Os trabalhos realizados, numa segunda fase, no sítio do Outeiro Alto 2 enquadraram-se na execução do Adutor de Brinches-Enxoé/Reservatório Brinches Sul (Fase de Obra). Desenvolveram-se entre 22 de Junho e 25 de Novembro de 2009.

Neste sítio identificara-se um conjunto de cerca de 35 interfaces negativas, registadas no decurso dos trabalhos de acompanhamento arqueológico na zona de entrada do reservatório, a Norte, e na zona de saída, a Sul, após a decapagem das terras de superfície, encontrando-se afetadas no seu topo. Estabeleceu-se então a intervenção de uma área total de 81 m2.

No decorrer da intervenção vir-se-iam a identificar mais 8 interfaces negativas na zona de entrada do reservatório, perfazendo um total de 40 fossas, no que se constitui como um núcleo bastante homogéneo e bem delimitado.

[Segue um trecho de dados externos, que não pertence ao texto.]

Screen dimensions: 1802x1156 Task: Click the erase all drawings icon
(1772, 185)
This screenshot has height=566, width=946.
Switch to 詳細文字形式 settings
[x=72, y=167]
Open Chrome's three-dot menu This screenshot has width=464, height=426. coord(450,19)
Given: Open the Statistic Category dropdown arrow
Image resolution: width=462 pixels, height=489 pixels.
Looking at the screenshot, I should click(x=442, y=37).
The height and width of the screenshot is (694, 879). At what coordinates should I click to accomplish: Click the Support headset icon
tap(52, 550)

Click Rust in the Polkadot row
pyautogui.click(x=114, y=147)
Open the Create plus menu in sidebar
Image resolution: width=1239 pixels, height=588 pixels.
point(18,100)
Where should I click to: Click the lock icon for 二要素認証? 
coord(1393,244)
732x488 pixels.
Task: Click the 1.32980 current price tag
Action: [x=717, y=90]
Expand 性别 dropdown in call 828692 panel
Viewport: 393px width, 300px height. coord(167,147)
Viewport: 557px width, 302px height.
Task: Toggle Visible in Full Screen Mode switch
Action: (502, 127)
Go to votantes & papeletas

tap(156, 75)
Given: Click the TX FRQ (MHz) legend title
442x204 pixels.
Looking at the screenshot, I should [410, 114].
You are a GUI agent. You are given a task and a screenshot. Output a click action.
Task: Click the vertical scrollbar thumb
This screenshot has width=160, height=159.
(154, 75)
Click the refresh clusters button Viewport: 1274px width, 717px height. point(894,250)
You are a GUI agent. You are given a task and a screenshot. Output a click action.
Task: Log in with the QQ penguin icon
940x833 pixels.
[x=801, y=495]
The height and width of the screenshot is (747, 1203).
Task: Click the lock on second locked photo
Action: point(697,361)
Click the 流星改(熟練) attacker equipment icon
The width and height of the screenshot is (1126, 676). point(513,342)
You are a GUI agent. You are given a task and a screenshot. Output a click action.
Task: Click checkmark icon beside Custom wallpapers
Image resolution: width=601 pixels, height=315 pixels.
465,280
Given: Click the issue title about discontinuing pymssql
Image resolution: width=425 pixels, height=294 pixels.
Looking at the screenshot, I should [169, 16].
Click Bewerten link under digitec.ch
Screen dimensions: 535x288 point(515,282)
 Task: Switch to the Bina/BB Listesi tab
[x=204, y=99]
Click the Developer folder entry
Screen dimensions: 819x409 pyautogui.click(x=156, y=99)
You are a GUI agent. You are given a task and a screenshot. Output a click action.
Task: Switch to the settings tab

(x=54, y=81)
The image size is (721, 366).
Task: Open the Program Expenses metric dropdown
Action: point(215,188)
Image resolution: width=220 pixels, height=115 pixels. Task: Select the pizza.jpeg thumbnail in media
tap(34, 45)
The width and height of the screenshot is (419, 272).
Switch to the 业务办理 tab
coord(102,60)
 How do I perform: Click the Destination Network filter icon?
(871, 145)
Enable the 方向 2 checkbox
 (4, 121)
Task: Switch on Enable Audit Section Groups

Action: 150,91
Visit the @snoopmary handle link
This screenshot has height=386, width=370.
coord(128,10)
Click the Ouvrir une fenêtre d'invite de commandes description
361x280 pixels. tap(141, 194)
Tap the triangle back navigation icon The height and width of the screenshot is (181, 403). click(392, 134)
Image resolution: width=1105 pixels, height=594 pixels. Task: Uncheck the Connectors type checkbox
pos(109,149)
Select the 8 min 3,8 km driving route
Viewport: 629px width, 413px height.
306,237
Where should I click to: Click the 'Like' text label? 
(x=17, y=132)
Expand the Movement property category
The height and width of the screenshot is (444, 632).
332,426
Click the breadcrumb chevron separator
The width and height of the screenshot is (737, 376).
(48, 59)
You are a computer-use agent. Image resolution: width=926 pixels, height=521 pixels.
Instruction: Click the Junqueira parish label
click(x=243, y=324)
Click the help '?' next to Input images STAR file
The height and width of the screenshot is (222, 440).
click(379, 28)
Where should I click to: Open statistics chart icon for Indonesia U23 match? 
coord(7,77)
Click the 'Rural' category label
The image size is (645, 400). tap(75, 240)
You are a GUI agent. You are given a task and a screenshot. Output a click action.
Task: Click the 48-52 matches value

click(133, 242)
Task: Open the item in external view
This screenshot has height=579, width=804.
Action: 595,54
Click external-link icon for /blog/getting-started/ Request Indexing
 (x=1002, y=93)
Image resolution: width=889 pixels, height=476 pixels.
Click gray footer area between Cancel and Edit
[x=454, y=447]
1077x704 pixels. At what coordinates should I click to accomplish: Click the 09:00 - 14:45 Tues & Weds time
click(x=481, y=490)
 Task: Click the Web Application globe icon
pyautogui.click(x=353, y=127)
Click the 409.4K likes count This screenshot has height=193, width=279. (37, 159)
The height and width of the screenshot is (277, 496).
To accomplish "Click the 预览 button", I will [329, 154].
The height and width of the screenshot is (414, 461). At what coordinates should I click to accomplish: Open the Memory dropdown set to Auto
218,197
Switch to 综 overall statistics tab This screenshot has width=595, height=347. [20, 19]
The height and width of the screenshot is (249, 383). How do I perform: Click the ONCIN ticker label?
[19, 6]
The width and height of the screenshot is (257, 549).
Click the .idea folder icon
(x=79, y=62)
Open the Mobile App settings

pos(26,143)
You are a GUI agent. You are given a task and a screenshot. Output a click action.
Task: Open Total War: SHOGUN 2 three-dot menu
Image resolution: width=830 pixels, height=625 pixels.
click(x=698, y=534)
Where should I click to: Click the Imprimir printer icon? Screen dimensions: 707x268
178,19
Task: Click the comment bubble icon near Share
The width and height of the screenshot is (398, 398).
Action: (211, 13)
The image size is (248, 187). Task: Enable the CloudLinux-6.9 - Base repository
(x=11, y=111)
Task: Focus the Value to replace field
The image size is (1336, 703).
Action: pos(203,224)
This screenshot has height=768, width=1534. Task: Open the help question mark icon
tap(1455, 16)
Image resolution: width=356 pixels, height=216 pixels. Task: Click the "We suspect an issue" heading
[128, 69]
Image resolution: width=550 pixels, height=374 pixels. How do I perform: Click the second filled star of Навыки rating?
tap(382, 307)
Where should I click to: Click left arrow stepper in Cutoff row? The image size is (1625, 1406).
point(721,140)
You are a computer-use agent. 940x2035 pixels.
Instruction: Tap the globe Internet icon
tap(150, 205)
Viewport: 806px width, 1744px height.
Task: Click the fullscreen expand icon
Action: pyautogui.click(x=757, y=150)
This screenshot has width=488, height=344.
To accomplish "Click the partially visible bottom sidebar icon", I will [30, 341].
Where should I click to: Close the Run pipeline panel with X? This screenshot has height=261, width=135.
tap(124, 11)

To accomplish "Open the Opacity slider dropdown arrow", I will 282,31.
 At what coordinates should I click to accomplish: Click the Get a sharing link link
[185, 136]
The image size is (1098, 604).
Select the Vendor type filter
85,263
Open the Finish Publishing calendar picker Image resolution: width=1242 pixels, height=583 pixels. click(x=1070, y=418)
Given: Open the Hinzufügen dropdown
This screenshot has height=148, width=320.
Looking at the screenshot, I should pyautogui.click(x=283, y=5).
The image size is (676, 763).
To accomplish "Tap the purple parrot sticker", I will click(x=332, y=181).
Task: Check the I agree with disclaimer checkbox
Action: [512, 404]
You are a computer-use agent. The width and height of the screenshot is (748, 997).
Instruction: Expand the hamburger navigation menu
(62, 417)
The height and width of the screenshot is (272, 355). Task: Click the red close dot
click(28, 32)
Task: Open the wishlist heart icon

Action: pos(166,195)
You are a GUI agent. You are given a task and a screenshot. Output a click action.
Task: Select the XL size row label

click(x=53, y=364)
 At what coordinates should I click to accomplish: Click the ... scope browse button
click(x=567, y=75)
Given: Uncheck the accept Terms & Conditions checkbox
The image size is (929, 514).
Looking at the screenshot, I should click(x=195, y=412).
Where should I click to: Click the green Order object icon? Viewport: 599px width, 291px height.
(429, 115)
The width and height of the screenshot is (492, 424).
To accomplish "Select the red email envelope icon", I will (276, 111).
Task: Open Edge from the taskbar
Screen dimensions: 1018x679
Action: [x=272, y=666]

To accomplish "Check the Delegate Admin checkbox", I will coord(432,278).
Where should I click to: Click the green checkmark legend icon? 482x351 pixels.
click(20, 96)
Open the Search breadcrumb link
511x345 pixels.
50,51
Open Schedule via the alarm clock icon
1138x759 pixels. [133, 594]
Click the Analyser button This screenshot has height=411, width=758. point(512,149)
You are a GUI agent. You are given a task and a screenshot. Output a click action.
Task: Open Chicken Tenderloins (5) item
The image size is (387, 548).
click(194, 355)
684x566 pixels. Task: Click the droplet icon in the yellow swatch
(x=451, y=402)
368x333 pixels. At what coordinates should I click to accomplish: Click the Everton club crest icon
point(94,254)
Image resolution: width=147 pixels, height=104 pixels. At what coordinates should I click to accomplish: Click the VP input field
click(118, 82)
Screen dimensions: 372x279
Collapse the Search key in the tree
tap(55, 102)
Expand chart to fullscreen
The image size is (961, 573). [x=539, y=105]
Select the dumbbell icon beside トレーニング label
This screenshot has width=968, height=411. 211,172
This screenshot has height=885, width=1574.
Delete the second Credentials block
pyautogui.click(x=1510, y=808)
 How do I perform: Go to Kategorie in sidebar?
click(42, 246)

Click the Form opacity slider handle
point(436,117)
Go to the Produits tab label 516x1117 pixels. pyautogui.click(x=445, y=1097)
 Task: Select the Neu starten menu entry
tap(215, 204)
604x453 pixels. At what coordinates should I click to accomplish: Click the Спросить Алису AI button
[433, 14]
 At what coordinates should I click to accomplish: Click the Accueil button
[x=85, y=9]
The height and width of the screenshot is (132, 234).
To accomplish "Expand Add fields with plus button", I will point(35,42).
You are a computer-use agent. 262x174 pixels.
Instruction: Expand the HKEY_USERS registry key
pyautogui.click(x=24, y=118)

Nesta zona foi intervencionada uma área total de 103,25 m2.

A continuação dos trabalhos de decapagem e escavação mecânica afetos à obra de construção do reservatório Brinches Sul viria a revelar outros núcleos de ocupação humana na área delimitada pelo referido reservatório, concretamente, uma necrópole da Idade do Bronze na zona Oeste, uma área habitacional na zona Sul, constituída por um fosso escavado no substrato geológico, e um conjunto relativamente amplo de fossas, cronologicamente enquadráveis na transição entre o Neolítico Final e o Calcolítico.

Assim, estabeleceu-se uma divisão em três núcleos distintos, baseada principalmente em pressupostos espaciais e cronológicos: o Núcleo A corresponde à zona de entrada do reservatório, a Norte, onde se registaram três hipogeus enquadráveis no Neolítico Final e um conjunto de 35 fossas, aparentemente associadas (área total 103,25 m2); o Núcleo B, localizado a Sul, corresponde à área do fosso anteriormente referido (área total 183 m2); o Núcleo C é essencialmente constituído por uma necrópole da Idade do Bronze, embora também por algumas fossas de cronologia indeterminada, algumas das quais com enterramentos, e outras enquadráveis no Neolítico Final (área total 210,5 m2).

                                      Fossas de planta circular.

                                                                                 NÚCLEO A

Relativamente ao conjunto das trinta fossas de planta circular ou subcircular e às duas fossas de planta circular com ligação entre si, verificou-se que se encontravam colmatadas apenas por um (a maioria dos casos – 25 fossas) ou dois depósitos (7 fossas) – estes dois depósitos sendo normalmente idênticos.

Embora se registassem algumas variações principalmente no tipo e quantidade dos elementos pétreos presentes, os sedimentos que preenchiam estas fossas eram em tudo idênticos entre si, podendo-se descrever, genericamente, como depósitos de matriz areno-argilosa, compactos, de cor castanho-avermelhada, homogéneos. Verificou-se ainda a presença generalizada de pequenos caracóis e búzios, tendo-se efectuado uma recolha quase integral dos mesmos.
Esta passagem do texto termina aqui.